崔时皖神情更加不屑,倾身凑近,用只有他们二人能听见的声音道:“梁潜,你不就是仗着自己祖父是仙门大比裁决者之一,提前探听了点关于大比的消息,才捏着鼻子往魔域边界跑吗?你成天把郁浔江当做假想敌,从衣着到举止都要模仿,可人家有多看你一眼吗?”
梁潜连眉头都没皱一下,柔柔一笑:“崔兄误会了,望津乃吾辈之楷模,我仰慕还来不及,怎配与其争大比魁首,我先前所言非虚,清泉镇近月商户频频身亡,就连我梁家也难以幸免,故来探查一二。
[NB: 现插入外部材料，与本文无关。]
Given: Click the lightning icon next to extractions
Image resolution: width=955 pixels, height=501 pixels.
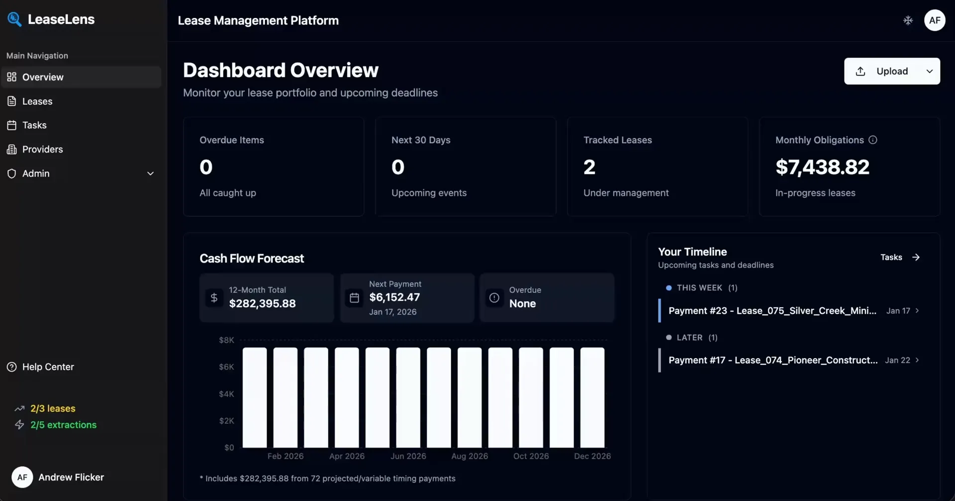Looking at the screenshot, I should (x=19, y=425).
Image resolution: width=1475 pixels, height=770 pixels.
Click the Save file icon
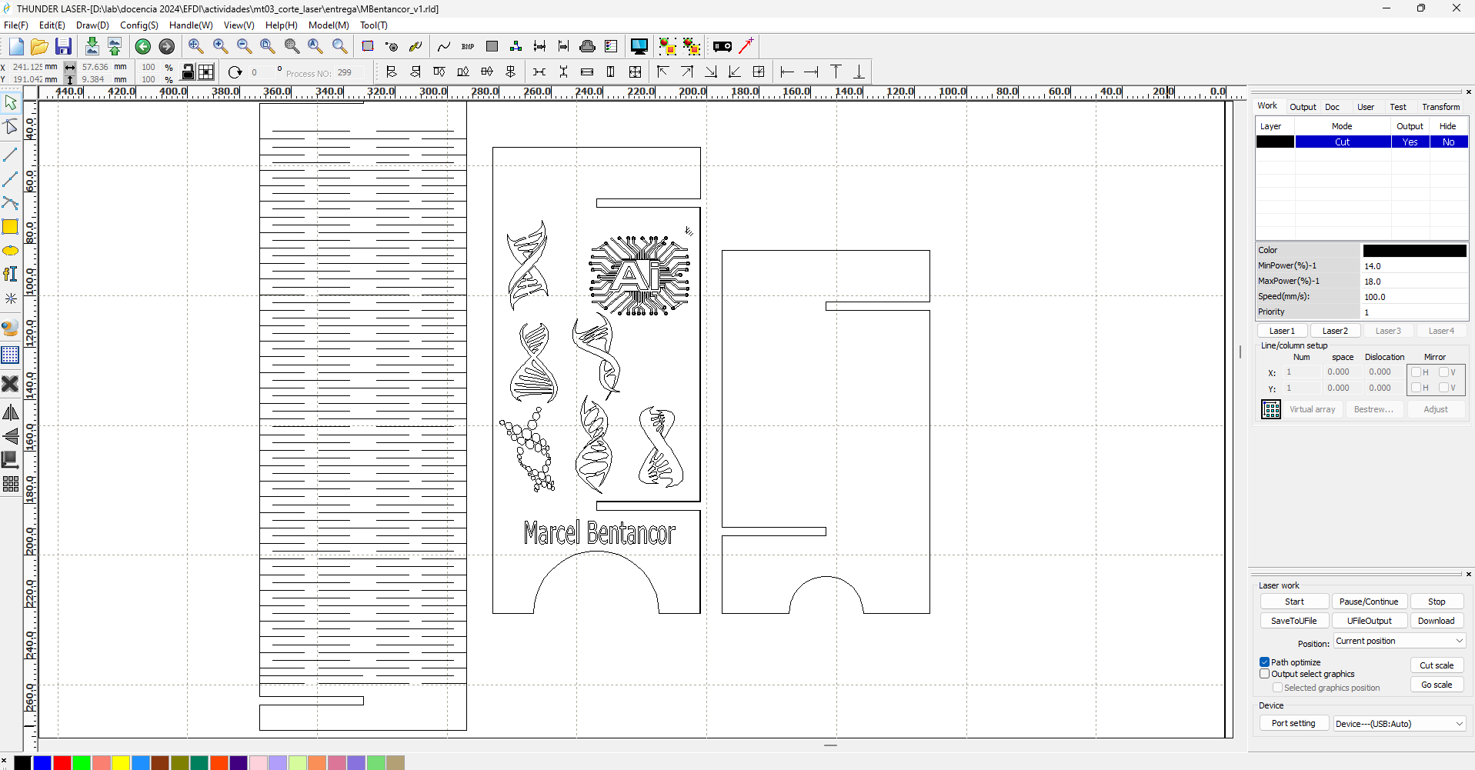point(63,47)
”
崔时皖嗤笑道:“那你查出什么了?”
“崔兄久居江南一带,那边商贾无数,想必对猫鬼之术耳熟能详。”梁潜笑容加深,目光投向崔时皖身后浩浩荡荡的侍从,意有所指道:“我怀疑清泉镇的异变与猫鬼有关,越是铺张扬厉,越容易成为猫鬼的目标,而整个清泉镇,当属崔——”
“我全要了。”
梁潜笑容崩裂一瞬,眼底闪过阴沉,看向声音来源。
只见一个模样精致的少年站在街道中央,少年扎着高马尾,一身红衣张扬夺目,左耳垂上的耳坠一看就绝非凡品。
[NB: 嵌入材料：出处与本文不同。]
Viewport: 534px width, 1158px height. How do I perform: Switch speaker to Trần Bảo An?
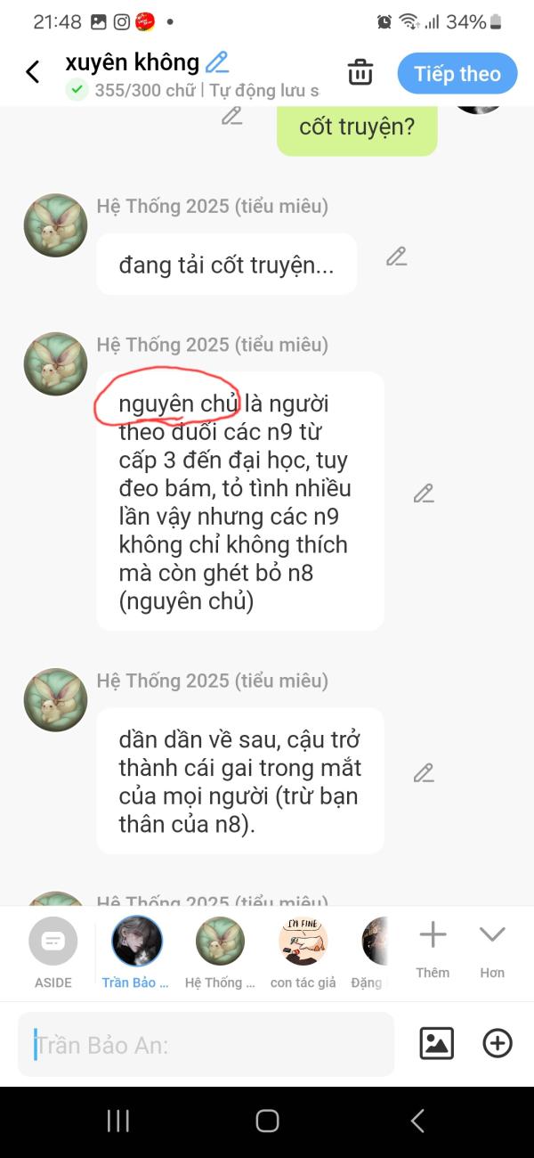point(136,953)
少年看也没看铺子上的东西,大手一挥让摊主全包起来,跟在他身后的侍从人人大包小包,就连那匹千金难求的踏雪乌骓都成了驼行李的工具。
这样一比,崔时皖都显得朴实无华了。
崔时皖顿时把和梁潜的斗嘴抛到九霄云外去了,一脸懵道:“这人谁啊,居然比我还像个纨绔?”
然后又转头看向梁潜,道:“你刚说什么?”
梁潜险些将玉笛攥碎,指节泛白,心中默念几遍“莫气莫气气出病来无人替”,才道:“许是哪家出来历练的小公子,如此行事,恐遭猫鬼惦记,也罢,相遇即是缘,我去提醒一二。”
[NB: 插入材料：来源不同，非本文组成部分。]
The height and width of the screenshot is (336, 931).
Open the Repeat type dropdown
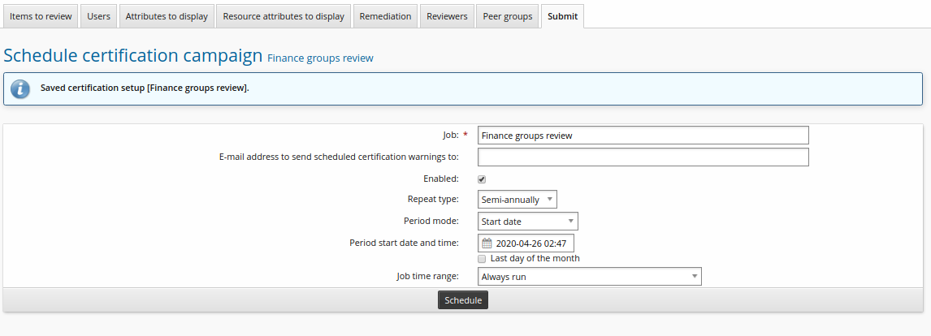click(517, 200)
说完也不继续和崔时皖假寒暄了,端着谦谦君子的姿态朝晏长明的方向走去。
梁潜刚走近,尚未开口,只见那少年目光在他身上一扫,真心实意发问:“你是在模仿郁浔江吗?”
咔。
玉笛被攥出一丝裂缝。
少年朝梁潜敷衍地提了提唇角,然后自以为很隐蔽地对身边侍从低语:“怎么修真界也有学人精?”
不远处的崔时皖爆笑如雷。
伪装成侍从的弟子压根不敢抬头,默默祈祷:您可别说了,梁小公子的脸都快气成猪肝色了!